The Art of Choosing by Sheena Iyengar

How We Decide by Jonah Lehrer

The notion of choosing is so complex that there are now two popular books on the subject.   Each was written by an author who is an expert in their field of study.   Scientific writer Jonah Lehrer provides examples of how the brain and neurology affect the choices we make in How We Decide.   Sheena Iyengar, a professor of business at Columbia University, explores the notion of choice in her recently published book, The Art of Choosing, focusing primarily on psychology; however, she also views choice from the perspectives of business, philosophy, public policy and medicine.

Dr. Iyengar draws upon her personal experience, a vast network of academic associates and other experts, including Lehrer, to achieve her goal of broadening the reader’s perspective and understanding of the implications of the notion of choice.   She encourages her reader to engage in self-exploration in order to make more informed decisions.   In true professorial style, Dr. Iyengar supports her approach with accounts of past scientific experiments, both human and animal.   The tone of her writing in the opening chapter is calm and patient.   It is clear that she expects the reader to pay close attention.

The story of her parents’ marriage in chapter two is engaging and thought-provoking; however, other aspects of this chapter are dry and academic.   There is also a sharp contrast between the description of her parents’ Sikh wedding and what might easily be the text of a general survey course in psychology.   One heavily academic sentence contains 65 words.

The reader must employ perseverance in wading through Dr. Iyengar’s expansive discussion of the concept of the cultural differences between socialism and capitalism as they relate to choice.   Her notion of striving “for a metaphorical multilingualism” takes on a note of proselytizing that seems out of sync for a book that purports to be about making informed personal choices.   There is a disconnect between the colloquial and academic voices that Dr. Iyengar uses as she brings the reader along on her journey of exploring the concept of choice.

By the fourth chapter the book settles into a pleasant, advice-giving counselor’s voice.   There are well-related concepts and suggestions for making personal choices.   While these helpful hints are supported using psychological terms, Dr. Iyengar brings in popular references to illustrate her points such as the television show “Lie to Me” and the rental of movies using Netflix.

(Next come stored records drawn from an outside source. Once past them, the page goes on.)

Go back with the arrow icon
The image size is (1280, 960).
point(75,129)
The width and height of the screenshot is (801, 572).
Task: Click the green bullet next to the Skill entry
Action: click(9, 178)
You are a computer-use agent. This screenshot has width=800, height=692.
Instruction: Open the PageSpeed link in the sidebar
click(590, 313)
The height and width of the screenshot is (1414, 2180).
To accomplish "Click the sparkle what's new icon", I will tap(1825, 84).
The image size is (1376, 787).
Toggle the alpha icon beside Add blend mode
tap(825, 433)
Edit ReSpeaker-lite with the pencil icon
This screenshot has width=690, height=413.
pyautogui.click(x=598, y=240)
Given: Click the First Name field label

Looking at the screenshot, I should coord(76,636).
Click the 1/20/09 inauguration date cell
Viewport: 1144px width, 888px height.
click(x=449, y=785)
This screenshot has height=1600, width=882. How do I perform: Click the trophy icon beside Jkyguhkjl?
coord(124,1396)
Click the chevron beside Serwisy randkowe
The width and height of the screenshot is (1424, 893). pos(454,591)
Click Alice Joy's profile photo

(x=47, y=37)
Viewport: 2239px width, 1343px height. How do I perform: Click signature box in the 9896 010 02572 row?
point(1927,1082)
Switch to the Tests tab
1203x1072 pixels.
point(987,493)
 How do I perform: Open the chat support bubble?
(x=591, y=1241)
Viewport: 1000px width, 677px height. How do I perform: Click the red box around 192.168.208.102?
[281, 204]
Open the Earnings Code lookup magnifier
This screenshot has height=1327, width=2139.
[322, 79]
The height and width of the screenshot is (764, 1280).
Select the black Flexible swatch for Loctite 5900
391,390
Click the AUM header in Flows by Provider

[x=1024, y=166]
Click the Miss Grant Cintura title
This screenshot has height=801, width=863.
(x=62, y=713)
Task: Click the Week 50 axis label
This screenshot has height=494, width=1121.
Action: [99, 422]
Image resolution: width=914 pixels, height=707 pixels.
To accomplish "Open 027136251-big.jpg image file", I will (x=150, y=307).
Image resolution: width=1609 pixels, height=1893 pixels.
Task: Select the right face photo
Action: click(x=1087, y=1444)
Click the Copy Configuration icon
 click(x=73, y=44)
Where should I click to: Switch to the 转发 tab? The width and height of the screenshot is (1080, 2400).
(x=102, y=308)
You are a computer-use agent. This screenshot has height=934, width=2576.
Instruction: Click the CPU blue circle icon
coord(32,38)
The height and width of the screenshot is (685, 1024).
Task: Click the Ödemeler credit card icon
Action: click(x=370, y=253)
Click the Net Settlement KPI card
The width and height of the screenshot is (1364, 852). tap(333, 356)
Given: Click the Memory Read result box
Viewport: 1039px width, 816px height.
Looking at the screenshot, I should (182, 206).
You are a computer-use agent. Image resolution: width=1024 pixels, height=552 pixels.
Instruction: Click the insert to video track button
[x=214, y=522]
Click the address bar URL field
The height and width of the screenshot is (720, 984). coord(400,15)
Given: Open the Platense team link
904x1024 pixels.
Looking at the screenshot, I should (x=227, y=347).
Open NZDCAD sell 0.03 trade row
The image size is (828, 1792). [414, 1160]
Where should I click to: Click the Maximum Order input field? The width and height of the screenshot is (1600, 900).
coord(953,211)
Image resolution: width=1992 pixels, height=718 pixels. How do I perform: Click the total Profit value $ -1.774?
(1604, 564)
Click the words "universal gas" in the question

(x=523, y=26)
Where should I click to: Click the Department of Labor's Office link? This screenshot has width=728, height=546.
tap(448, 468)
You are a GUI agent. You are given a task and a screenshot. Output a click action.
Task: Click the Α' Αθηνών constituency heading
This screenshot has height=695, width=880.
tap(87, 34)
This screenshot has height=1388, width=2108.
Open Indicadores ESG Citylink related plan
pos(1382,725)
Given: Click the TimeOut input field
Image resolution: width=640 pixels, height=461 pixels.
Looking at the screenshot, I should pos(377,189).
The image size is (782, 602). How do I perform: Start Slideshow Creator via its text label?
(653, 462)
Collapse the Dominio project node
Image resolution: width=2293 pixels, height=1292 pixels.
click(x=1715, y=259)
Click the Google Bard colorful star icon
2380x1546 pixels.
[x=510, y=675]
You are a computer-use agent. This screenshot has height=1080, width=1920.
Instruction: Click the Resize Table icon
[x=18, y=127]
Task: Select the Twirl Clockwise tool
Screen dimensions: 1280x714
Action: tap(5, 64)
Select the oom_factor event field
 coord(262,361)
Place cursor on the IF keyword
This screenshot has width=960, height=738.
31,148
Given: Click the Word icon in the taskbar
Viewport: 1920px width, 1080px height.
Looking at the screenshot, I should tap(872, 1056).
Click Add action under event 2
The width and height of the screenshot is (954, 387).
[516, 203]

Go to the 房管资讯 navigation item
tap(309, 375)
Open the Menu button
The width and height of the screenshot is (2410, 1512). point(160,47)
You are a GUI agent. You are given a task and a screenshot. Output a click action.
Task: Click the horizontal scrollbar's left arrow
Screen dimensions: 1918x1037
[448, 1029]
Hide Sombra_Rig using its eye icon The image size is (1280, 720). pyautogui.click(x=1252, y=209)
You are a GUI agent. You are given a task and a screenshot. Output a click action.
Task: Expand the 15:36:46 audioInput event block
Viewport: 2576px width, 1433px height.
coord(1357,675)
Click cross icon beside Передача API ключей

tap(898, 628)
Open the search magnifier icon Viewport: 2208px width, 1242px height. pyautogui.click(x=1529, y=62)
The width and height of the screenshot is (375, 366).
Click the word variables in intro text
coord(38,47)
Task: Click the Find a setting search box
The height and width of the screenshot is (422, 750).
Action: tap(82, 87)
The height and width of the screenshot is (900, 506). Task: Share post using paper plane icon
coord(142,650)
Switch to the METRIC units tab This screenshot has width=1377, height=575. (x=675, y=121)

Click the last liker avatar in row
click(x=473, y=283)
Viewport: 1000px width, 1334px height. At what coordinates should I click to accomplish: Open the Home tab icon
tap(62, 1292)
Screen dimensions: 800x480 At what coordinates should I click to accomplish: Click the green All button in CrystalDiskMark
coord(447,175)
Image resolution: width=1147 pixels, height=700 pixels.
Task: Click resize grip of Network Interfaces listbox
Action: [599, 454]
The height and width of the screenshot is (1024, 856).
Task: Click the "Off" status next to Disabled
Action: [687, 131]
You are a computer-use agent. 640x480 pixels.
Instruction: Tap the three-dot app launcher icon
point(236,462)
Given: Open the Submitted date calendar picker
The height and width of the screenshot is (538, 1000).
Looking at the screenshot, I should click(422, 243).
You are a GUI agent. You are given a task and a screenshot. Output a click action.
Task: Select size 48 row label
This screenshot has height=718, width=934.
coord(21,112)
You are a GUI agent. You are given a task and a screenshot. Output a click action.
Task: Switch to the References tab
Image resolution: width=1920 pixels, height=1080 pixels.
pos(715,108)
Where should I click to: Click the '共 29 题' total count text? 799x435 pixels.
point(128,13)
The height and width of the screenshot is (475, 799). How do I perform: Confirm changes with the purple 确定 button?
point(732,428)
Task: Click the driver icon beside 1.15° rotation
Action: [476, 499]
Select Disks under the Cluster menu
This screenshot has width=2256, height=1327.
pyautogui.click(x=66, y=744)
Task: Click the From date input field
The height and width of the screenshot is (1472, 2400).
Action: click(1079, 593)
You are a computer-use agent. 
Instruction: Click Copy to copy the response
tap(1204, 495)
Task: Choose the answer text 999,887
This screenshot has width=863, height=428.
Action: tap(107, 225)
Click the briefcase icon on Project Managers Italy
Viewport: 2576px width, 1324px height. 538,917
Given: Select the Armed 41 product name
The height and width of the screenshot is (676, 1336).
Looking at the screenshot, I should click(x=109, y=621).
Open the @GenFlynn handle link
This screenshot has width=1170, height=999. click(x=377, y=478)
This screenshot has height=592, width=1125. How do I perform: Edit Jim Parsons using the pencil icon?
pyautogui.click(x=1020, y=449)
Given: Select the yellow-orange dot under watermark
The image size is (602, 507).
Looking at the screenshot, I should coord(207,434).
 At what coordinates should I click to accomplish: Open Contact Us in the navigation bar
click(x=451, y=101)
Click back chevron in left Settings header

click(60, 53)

The seventh and final chapter brings the matter of choice down to the most personal aspect, that of making medical and other unpleasant decisions.   It is here that the reader is fully engaged via role-playing scenarios concerning life and death.   The concepts of worth and value are well developed and they lead the reader to the inevitable conclusion that choice involves price and responsibility.   Clearly, there is no surefire solution to the challenge of making a selection given the wide array of choices available today, whether it is among the many breakfast cereals in the supermarket or in deciding which path to take in life.

The Art of Choosing illustrates several approaches to making sense of the puzzle of life that so many authors and readers find challenging.   This book does a good job of providing an overall survey of the topic and, although a bit disjointed, provides the reader with food for thought.   However, if this reviewer were asked to choose which book someone with an interest in the subject should purchase, it would be How We Decide.   Author Jonah Lehrer begins each chapter with a compelling vignette that illustrates the aspect of decision-making being addressed.   His writing style is smooth, authoritative and entertaining.

How We Decide by Jonah Lehrer is well recommended.

Ruta Arellano

 The Art of Choosing is available from Twelve Books and in audiobook form from Hachette Audio.   How We Decide is available in trade paperback (Mariner Books, $14.95, 320 pages) and as a Kindle Edition and Nook Book download.